Caroline's eyes flew open, but she had to be dreaming still. The tall man with broad shoulders stood between her and the sun, so that all she could see was his silhouette. The town was safe. At well over six feet with an imposing build, he was a bulwark against all outlaws. His hands rested on the butts of his six-guns, ready for action.
"I knocked on the front door." His voice, while rich and pleasing, held no distinctive Western twang. "When no one answered, I came around back. I need a room for the next few nights. Do you have a vacancy?"
His words finally registered in her sleep-numbed brain, and Caroline came fully awake and leaped to her feet.
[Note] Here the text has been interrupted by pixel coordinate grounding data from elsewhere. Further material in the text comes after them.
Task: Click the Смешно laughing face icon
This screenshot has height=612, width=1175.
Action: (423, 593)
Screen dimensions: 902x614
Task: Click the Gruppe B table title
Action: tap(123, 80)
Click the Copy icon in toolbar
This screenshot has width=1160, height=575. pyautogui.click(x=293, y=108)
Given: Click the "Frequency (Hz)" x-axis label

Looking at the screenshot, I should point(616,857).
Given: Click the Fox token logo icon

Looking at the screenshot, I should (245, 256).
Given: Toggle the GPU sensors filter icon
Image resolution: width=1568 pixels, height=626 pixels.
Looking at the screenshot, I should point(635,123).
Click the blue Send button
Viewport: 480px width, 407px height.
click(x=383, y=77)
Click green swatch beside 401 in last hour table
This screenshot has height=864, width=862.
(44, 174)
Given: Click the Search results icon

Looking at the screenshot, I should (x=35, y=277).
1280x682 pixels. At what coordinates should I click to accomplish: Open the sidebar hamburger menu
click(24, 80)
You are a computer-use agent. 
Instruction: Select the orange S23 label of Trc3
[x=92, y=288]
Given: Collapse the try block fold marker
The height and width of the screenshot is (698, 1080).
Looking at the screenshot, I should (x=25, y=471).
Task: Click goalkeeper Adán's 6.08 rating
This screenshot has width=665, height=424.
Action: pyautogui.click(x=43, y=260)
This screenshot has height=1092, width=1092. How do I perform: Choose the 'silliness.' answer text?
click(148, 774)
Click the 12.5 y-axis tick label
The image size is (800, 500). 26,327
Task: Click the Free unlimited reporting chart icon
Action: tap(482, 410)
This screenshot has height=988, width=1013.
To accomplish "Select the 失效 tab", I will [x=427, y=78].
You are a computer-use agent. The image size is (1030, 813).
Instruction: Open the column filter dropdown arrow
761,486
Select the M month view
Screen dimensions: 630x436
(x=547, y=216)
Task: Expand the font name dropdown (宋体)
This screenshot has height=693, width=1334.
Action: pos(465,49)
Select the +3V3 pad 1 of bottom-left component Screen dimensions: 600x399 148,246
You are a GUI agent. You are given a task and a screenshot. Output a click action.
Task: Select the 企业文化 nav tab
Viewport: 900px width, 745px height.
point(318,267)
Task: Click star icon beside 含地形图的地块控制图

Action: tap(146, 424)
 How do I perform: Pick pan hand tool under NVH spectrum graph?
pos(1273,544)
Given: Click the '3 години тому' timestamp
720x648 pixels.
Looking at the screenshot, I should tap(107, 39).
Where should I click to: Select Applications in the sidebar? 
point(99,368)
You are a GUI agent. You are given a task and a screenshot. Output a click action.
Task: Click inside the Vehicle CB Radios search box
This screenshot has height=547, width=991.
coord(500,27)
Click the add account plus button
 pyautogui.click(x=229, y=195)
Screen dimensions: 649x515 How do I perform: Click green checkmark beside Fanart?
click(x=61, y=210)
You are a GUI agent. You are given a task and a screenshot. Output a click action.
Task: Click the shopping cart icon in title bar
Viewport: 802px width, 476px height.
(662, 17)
The man's hands weren't resting on six-guns, but tucked in the back pockets of his jeans. She shifted to see his face in the sunlight, and his resemblance to the perfectly handsome Western hero of her dreams faded, although the stranger's chiseled features would have looked terrific beneath a broad-brimmed cowboy hat. Dressed in jeans, work boots and a faded navy T-shirt, he wasn't handsome in the classic sense, but his rugged looks were very easy on the eyes. His hazel irises, deep brown flecked with grass-green, reflected both tranquility and an underlying pain, and his tanned face crinkled in an engaging smile that exposed perfect white teeth. She guessed he was in his early thirties, close to her age.
"Sorry if I woke you," he said.
"I was only daydreaming." Caroline, suddenly conscious of her tousled hair, grass-stained shorts and rumpled shirt, combed her fingers through her hair and tugged at her blouse in a futile attempt to straighten it. "You said you need a room?"
He nodded, hands still tucked in his pockets as if he were hiding them. "If you have one."
His warm grin was contagious, and she returned it with a smile of her own. "I have six. You can take your pick. Follow me."
Rather than take a guest through the back door, she circled the house, navigating the brick walkway through the wisteria arbor, draped with fragrant lavender blooms. The stranger's gaze burned between her shoulder blades, and she chided herself for noticing. Even though he was the best-looking man to hit the valley since attorney Randall Benedict's arrival from New York last year, he remained a stranger, merely passing through. With plans for her move west still buzzing in her brain, she needed a man like a fish needed a bicycle, no matter how appealing he appeared, so his good looks were a moot point.
She entered the foyer, its coolness a welcome contrast to the summer heat. In a corner beneath the massive staircase with its polished newel post, a small writing desk held the guest registration book. She handed the stranger a pen. "I'll need your name, home address, and car license tag number."
When he reached for the pen, she stifled a sympathetic cry. Scar tissue, raised welts of pale skin, covered the backs of his large, powerful hands that looked as if they'd been horribly burned. She turned quickly to the board behind her to grab a room key and hoped he hadn't noticed her reaction.
"Headed for the mountains?" she asked in a neutral voice.